Re: [FLIP-47] Savepoints vs Checkpoints

Hi Kostas,

It makes a lot of sense to just have one underlying mechanism (snapshot) to
save the state of a Flink job. And we can use that mechanism in different
scenarios, including checkpoint and user-triggered savepoint.

To facilitate the discussion, maybe it is useful to clarify a few design
goals, for example:

1. one unified snapshot format that supports
- both incremental and global state saving
- rescaling on recovery
- compatibility check / migration across different Flink versions?
2. The snapshot can easily be managed by users.

And I have two questions regarding the FLIP.

1. What are the side-effects when taking a snapshot? Do you mean taking
snapshot may triggers some action other than saving the state of the Job.
Technically speaking, taking snapshot should be a "read-only" action to the
Flink jobs. So I assume by side-effects, you meant it's no-longer
read-only. If so, can you be more specific on what are the side-effects you
are referring to?

2. In the rejected alternative, you mentioned a scenario of AB testing. It
seems that if execution A and execution B runs different configurations
after the savepoints, the history of the two jobs will always be different
after that, right?

Thanks,

Jiangjie (Becket) Qin

On Mon, Jul 8, 2019 at 9:53 PM Kostas Kloudas <[hidden email]> wrote:

> Hi Devs,
>
> Currently there is a number of efforts around checkpoints/savepoints, as
> reflected by the number of FLIPs.
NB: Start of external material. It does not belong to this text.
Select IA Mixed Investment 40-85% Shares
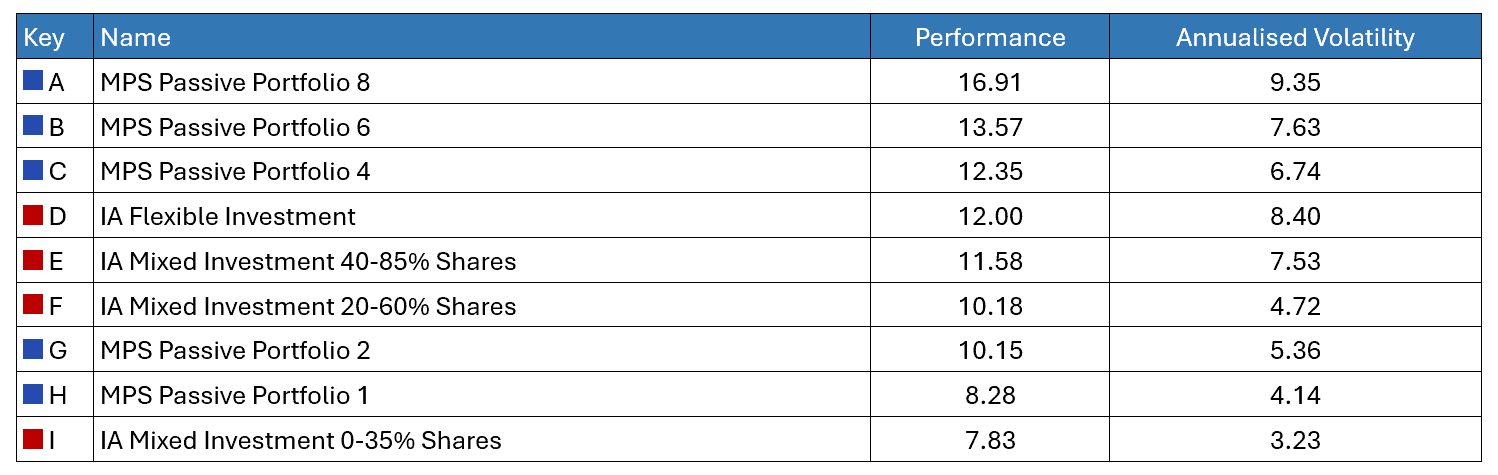 308,261
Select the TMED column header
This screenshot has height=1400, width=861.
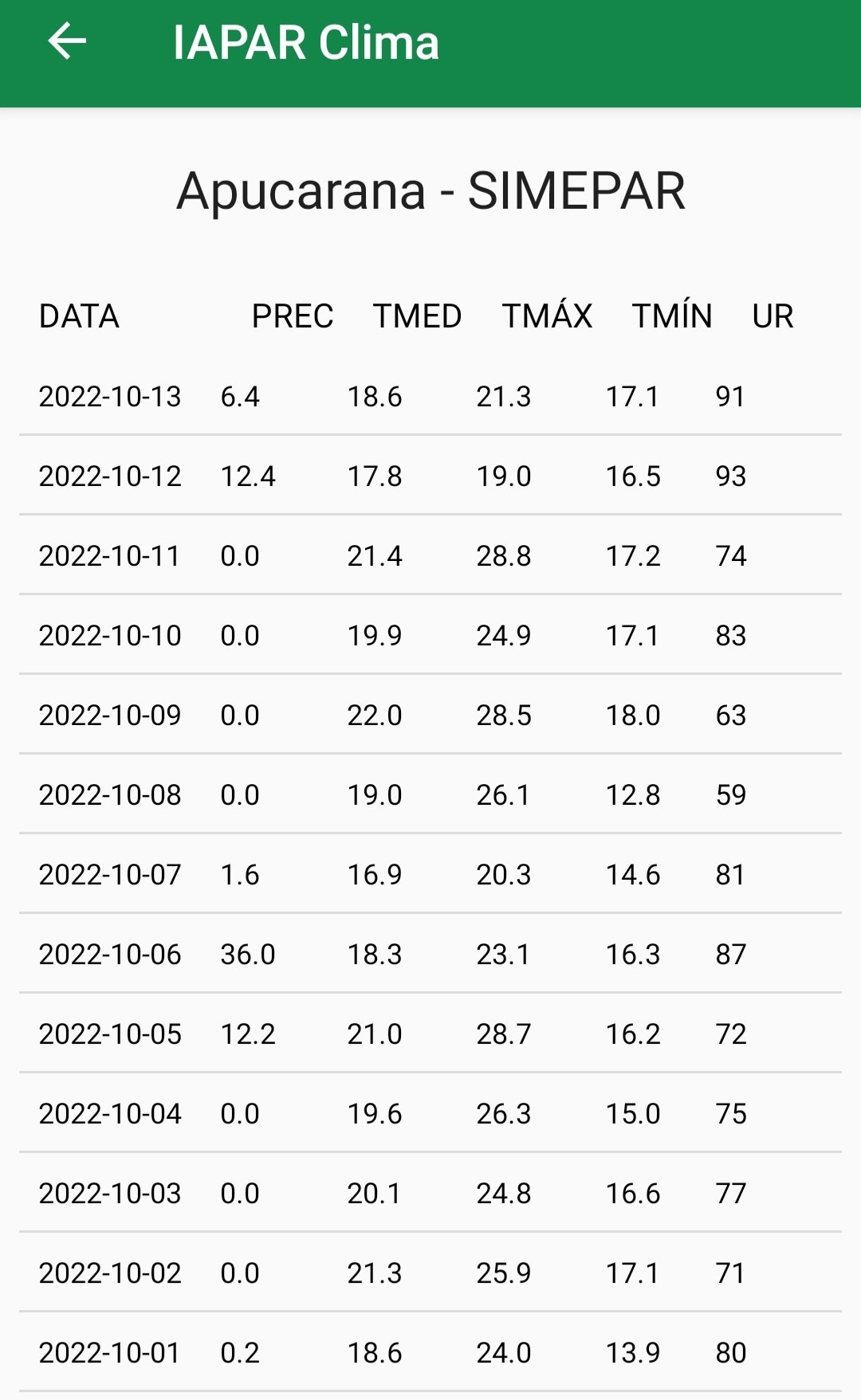pyautogui.click(x=417, y=316)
From a quick look FLIP-34, FLIP-41,
> FLIP-43, and FLIP-45 are all directly related to these topics. This
> reflects the importance of these two notions/features to the users of the
> framework.
>
> Although many efforts are centred around these notions, their semantics and
> the interplay between them is not always clearly defined. This makes them
> difficult to explain them to the users (all the different combinations of
> state-backends, formats and tradeoffs) and in some cases it may have
> negative effects to the users (e.g. the already-fixed-some-time-ago issue
> of savepoints not being considered for recovery although they committed
> side-effects).
>
> FLIP-47 [1] and the related Document [2] is aiming at starting a discussion
> around the semantics of savepoints/checkpoints and their interplay, and to
> some extent help us fix the future steps concerning these notions. As an
> example, should we work towards bringing them closer, or moving them
> further apart.
>
> This is not a complete proposal (by no means), as many of the practical
> implications can only be fleshed out after we agree on the basic semantics
> and the general frame around these notions. To that end, there are no
> concrete implementation steps and the FLIP is going to be updated as the
> discussion continues.
>
> I am really looking forward to your opinions on the topic.
>
> Cheers,
> Kostas
>
> [1]
>
> https://cwiki.apache.org/confluence/display/FLINK/FLIP-47%3A+Checkpoints+vs.+Savepoints
> [2]
>
> https://docs.google.com/document/d/1_1FF8D3u0tT_zHWtB-hUKCP_arVsxlmjwmJ-TvZd4fs/edit?usp=sharing
>

Congxian Qiu

Re: [FLIP-47] Savepoints vs Checkpoints

Hi Kostas

Thanks for bringing this up. Currently, there are indeed some overlaps
between checkpoint and savepoint that will make user confused. I think the
FLIP's proposal can give users a clearer description.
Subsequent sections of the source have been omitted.